In collaboration with Osaka University, this research is among the first to leverage large language models as context-aware refiners of clinical graphs, removing noisy or spurious connections in EEG-based seizure diagnosis. The work opens a new direction at the intersection of LLM reasoning and clinical graph learning, with broad implications for interpretable AI-assisted diagnosis.

AAAI 2026: Query-Efficient Domain Knowledge Stealing

[AAAI 2026] Query-Efficient Domain Knowledge Stealing Against Large Language Models

Jointly conducted with UCLA, UIUC, and Louisiana State University, this work uncovers a new class of attacks that extract specialized domain knowledge from black-box LLMs without any prior domain supervision and with significantly fewer queries than prior methods.

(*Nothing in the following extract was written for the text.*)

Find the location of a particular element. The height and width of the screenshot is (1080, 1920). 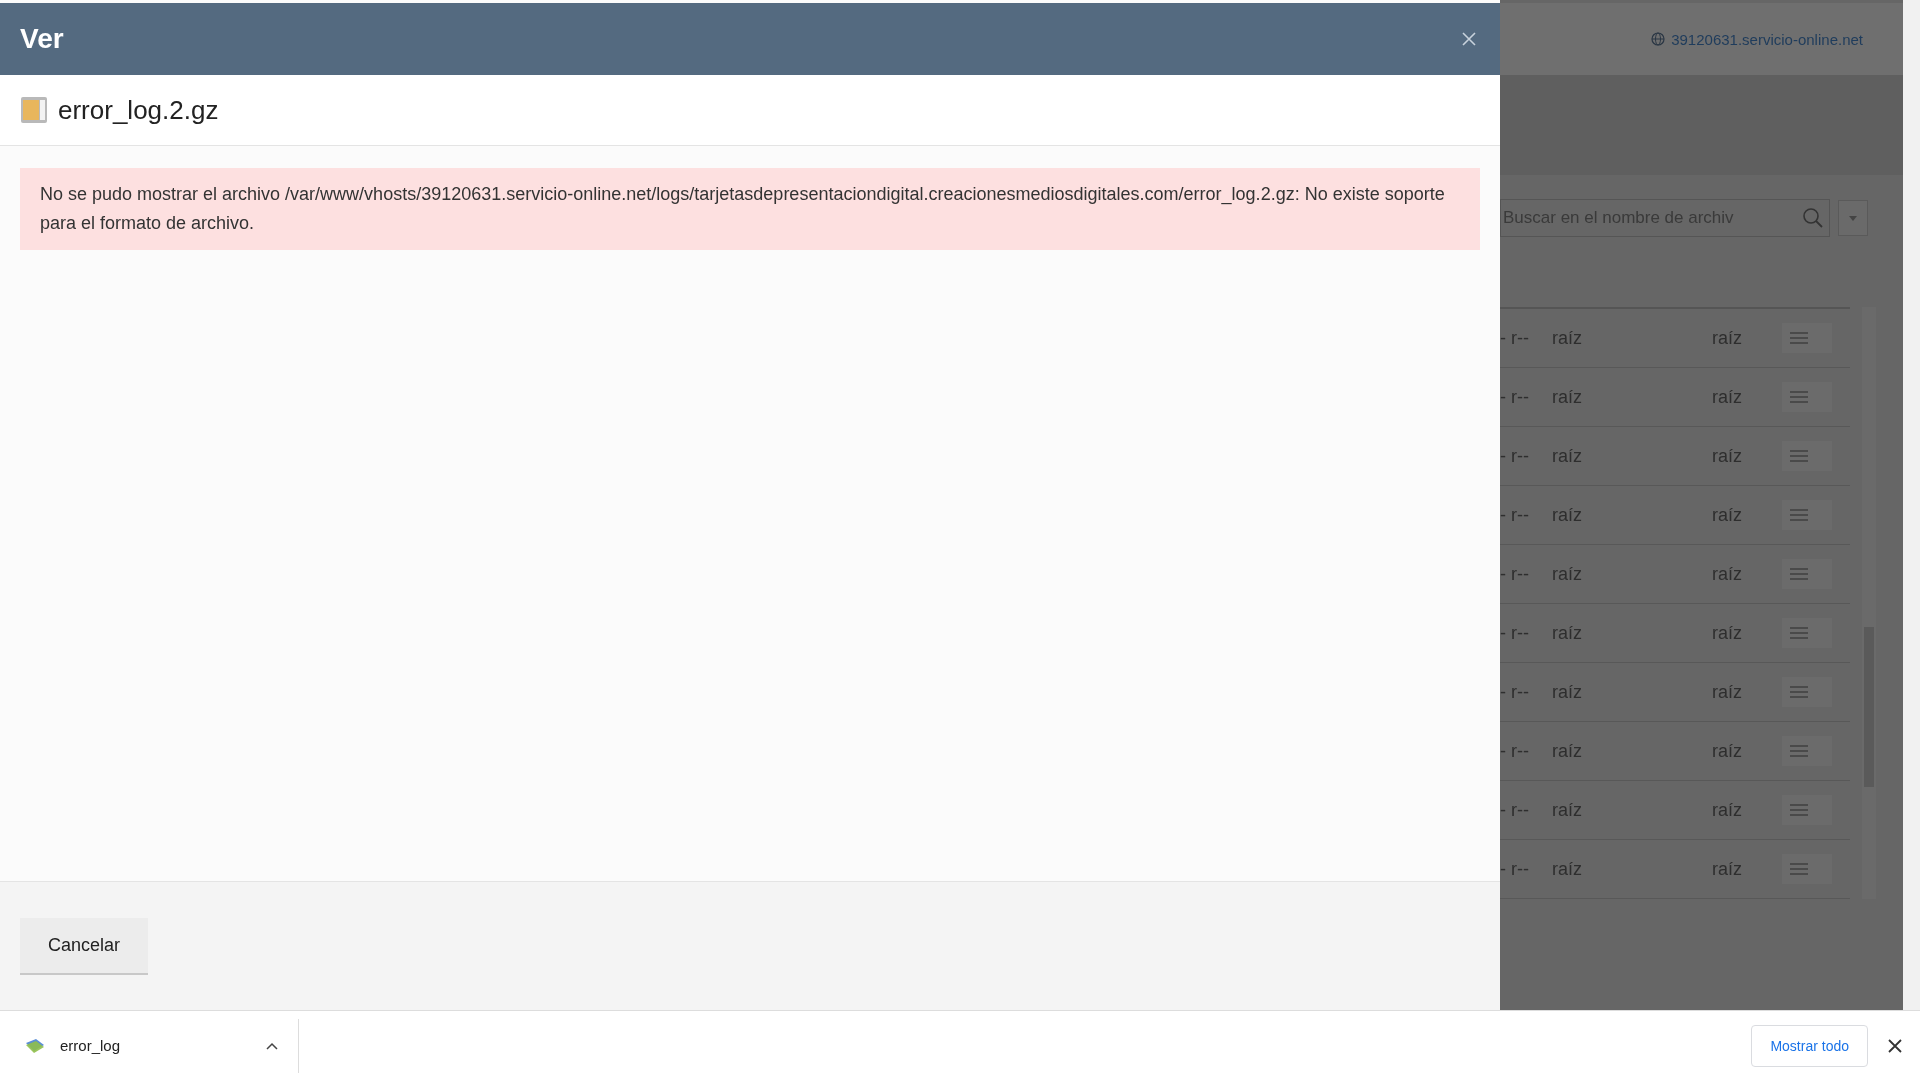

dropdown-button is located at coordinates (1853, 218).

Demonstrated in medicine and finance, the findings raise urgent concerns about intellectual property protection for domain-specialized LLMs and motivate stronger API-level defenses.

ICHI 2026: Information-Bottleneck-Guided EEG Seizure Detection

[ICHI 2026] Optimizing EEG Graph Structure for Seizure Detection via Information Bottleneck and Self-Supervised Learning

In collaboration with Osaka University, this paper introduces IRENE, a self-supervised framework that jointly learns denoised brain connectivity graphs and discriminative EEG representations under an information bottleneck principle. IRENE delivers state-of-the-art accuracy and clinical interpretability on the TUSZ benchmark, advancing trustworthy AI for real-world neurological diagnosis.